> Data extracts:
◇ ◇ ◇

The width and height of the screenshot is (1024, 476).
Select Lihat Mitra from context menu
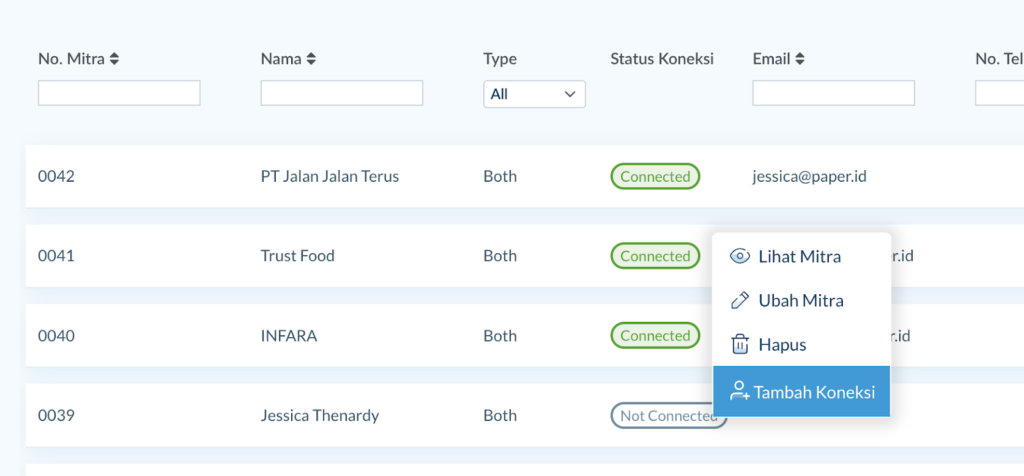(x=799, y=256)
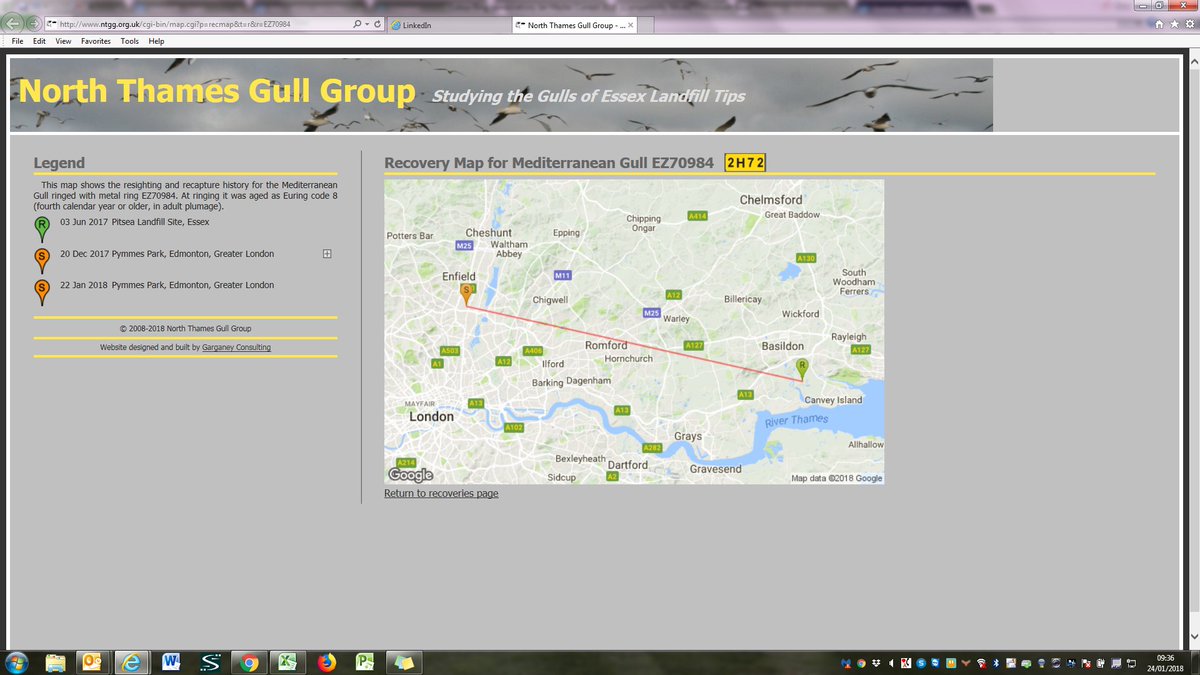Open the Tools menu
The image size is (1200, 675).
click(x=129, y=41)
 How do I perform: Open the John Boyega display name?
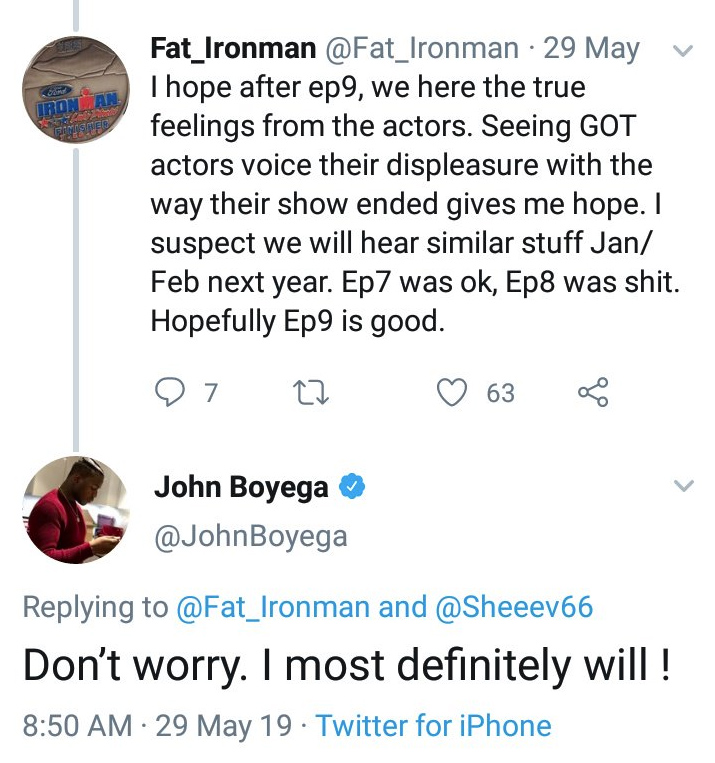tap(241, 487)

◇ ◇ ◇

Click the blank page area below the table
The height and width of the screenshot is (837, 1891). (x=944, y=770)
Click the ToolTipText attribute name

◇ ◇ ◇

> Instructions for the task:
Only the lines above starting at the one containing "Click the blank page area below the table" and ending at the one containing "Click the ToolTipText attribute name", both included, are to be returned, exactly as they read.

> Answer space:
Click the blank page area below the table
The height and width of the screenshot is (837, 1891). (x=944, y=770)
Click the ToolTipText attribute name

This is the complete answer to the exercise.